More worryingly, attacks will take advantage of the grey area around app behavior and the lack of policing on third-party app marketplaces to drive a proliferation of ‘riskware’ on the major app stores and genuinely malicious apps on third-party marketplaces. These apps will target users, aiming to steal user information and user funds, both directly as riskware and ransomware, and indirectly by sniffing and exfiltrating user logins and banking credentials, audio and video captures, and SMS interception. As the major app stores monitor more aggressively for infected libraries and methods, attackers will attempt to leverage lower-level stages in the production chain to infect apps and proliferate on third-party app stores, for example by infecting compilers and the IDE’s used to create the apps.

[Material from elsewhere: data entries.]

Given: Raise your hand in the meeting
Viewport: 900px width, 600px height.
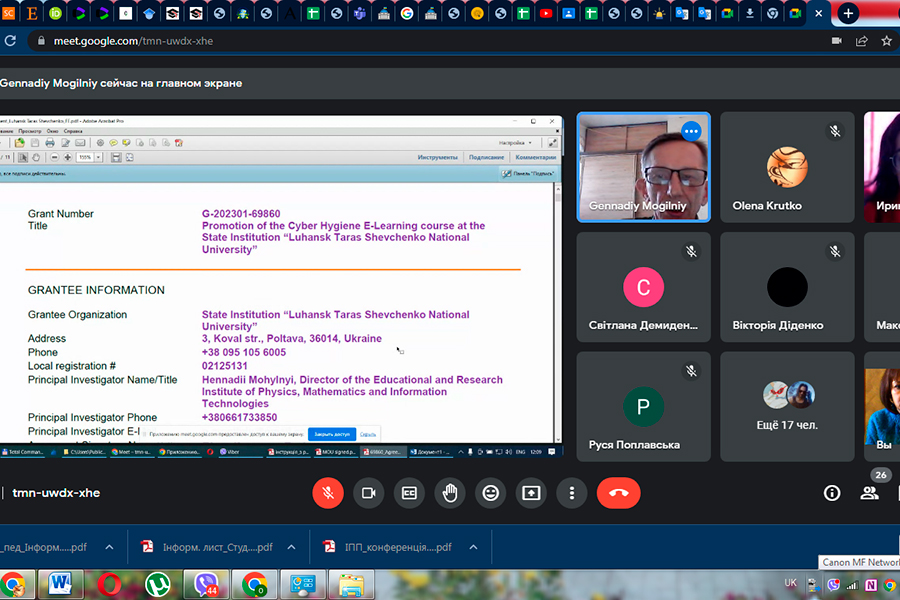Looking at the screenshot, I should (450, 493).
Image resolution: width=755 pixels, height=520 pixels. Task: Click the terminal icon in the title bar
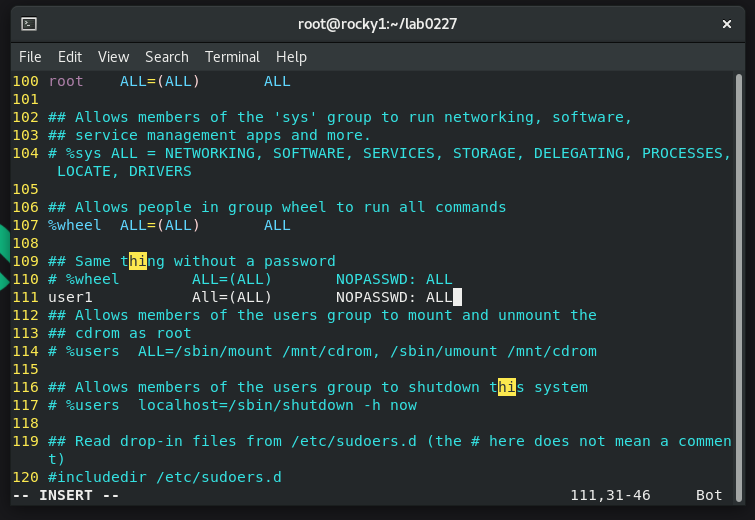point(29,24)
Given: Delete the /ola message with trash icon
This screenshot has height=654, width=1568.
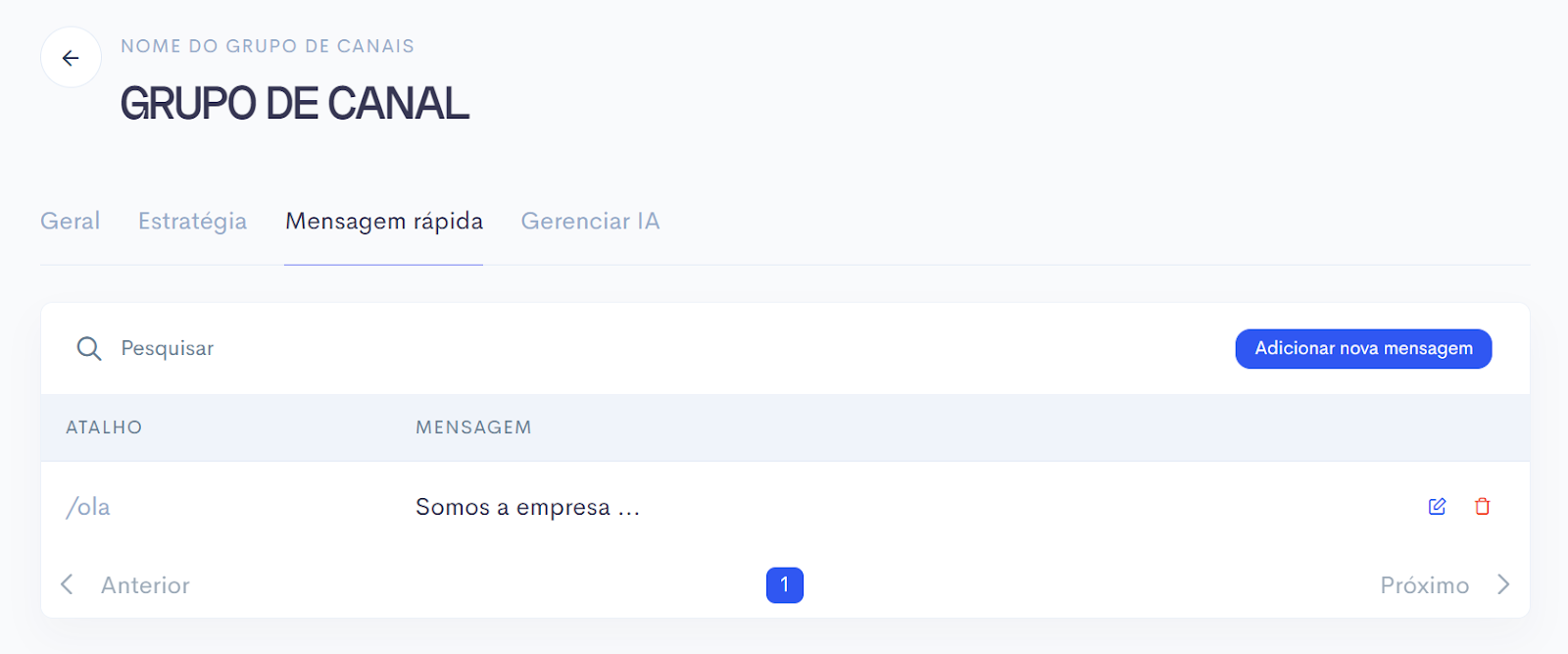Looking at the screenshot, I should pos(1482,506).
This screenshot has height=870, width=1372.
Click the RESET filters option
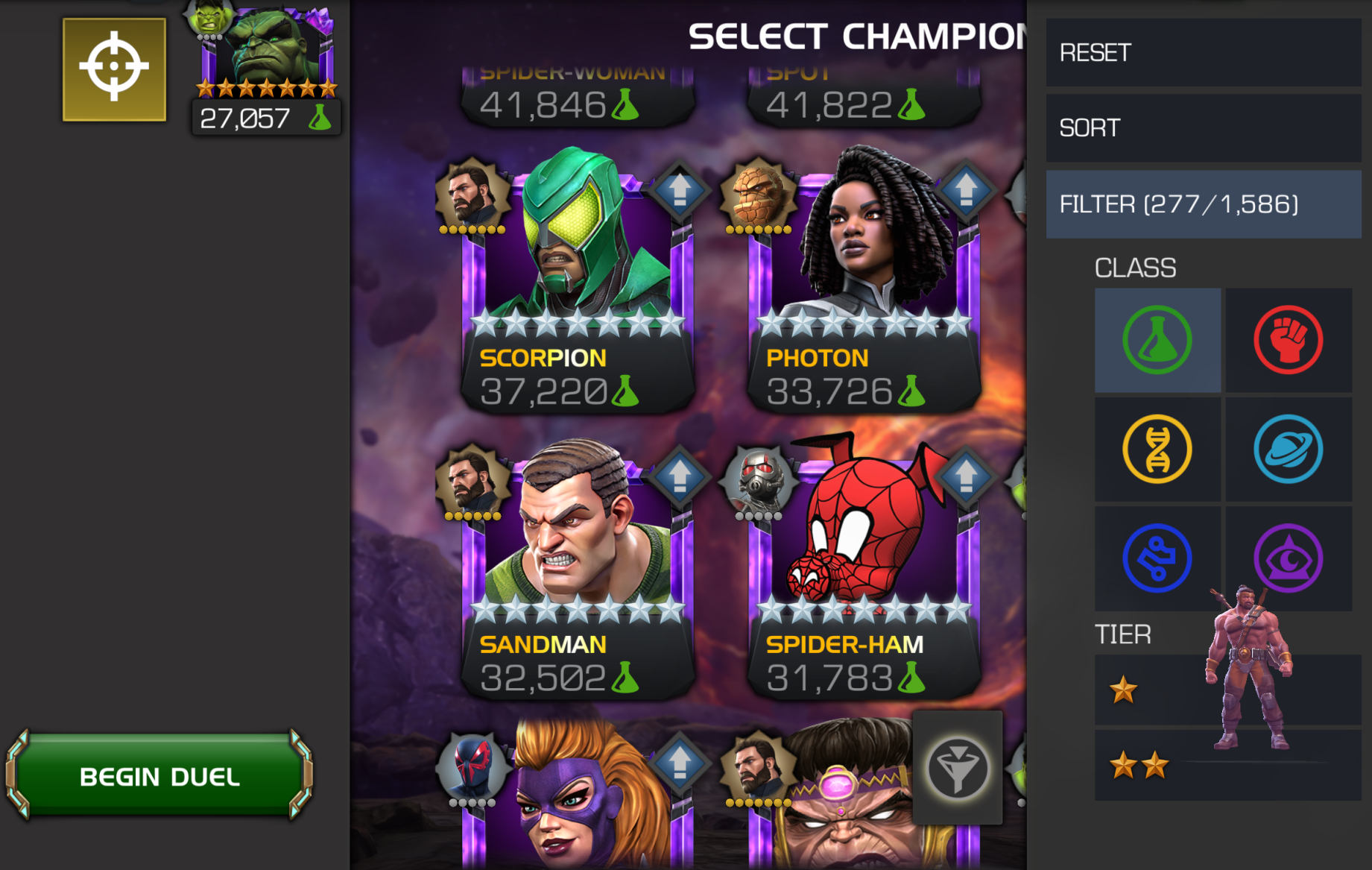coord(1204,52)
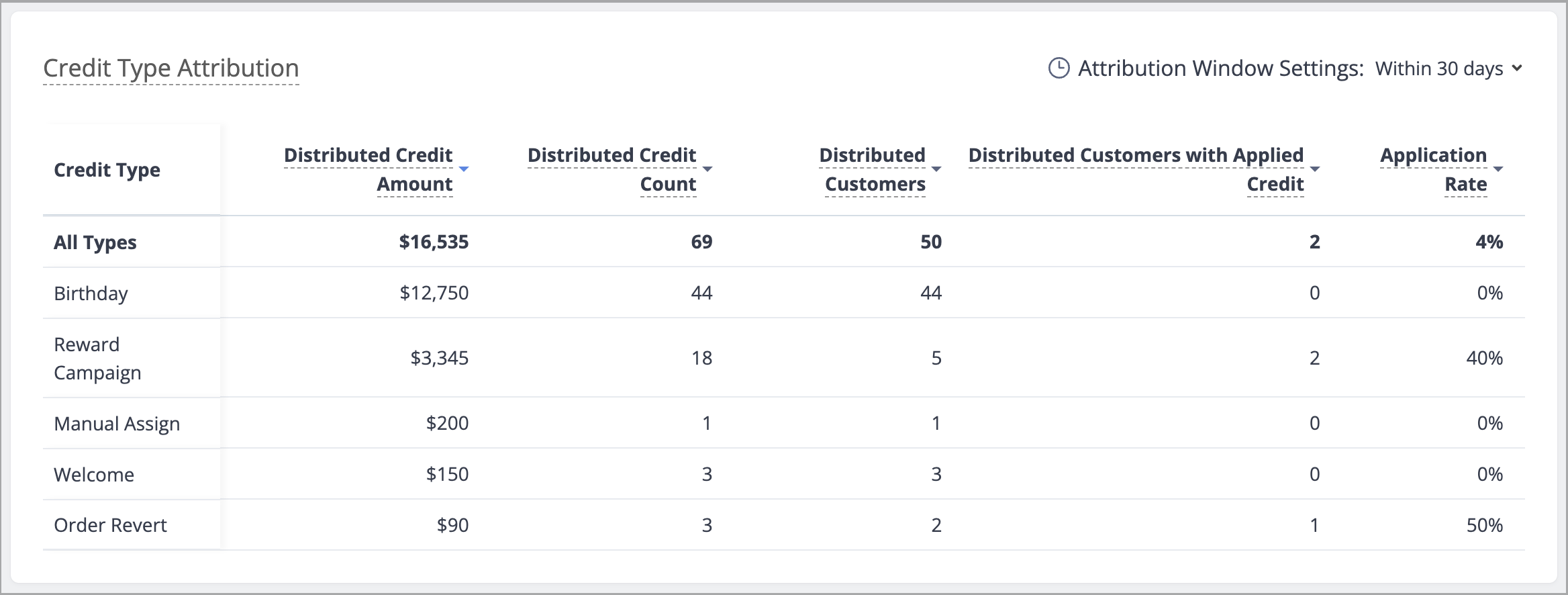The image size is (1568, 595).
Task: Select the Welcome credit type row
Action: (x=784, y=474)
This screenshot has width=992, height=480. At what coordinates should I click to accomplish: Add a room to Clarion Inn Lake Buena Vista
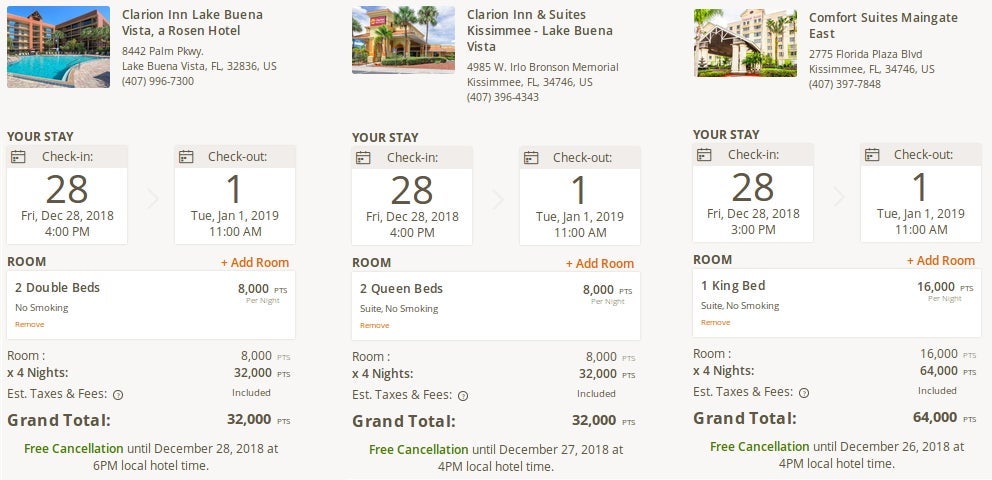click(255, 263)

Businesses are squeezed between the demands of data privacy and law enforcement
In recent years, national and regional authorities have enacted a wide range of regulations designed to further safeguard the privacy of individuals. Enhanced breach notification and privacy requirements around the world and the recent legal dismissal of the U.S.-E.U. Safe Harbor framework are just examples of the rapidly evolving regulatory landscape. The revelations of Eric Snowden have given organizations in E.U. member countries a basis for challenging law enforcement requests for data, especially when these cross international borders. At the same time, certain governments demand access to otherwise private or encrypted messages for intelligence and law enforcement purposes.
Driven in large part by heightened concerns over terrorist attacks, the tension between individual rights to data privacy and law enforcement and intelligence agency access to data will only be heightened in 2016, with organizations increasingly caught between their need to demonstrate compliance with the demands of data privacy regulations while at the same time obliging law enforcement requests. In an increasingly scrutinized environment with competing demands for privacy and access, organizations will demand solutions that enable them to take reasonable measures to secure data, effectively track incidents and remediate incidents, and report out on compliance status.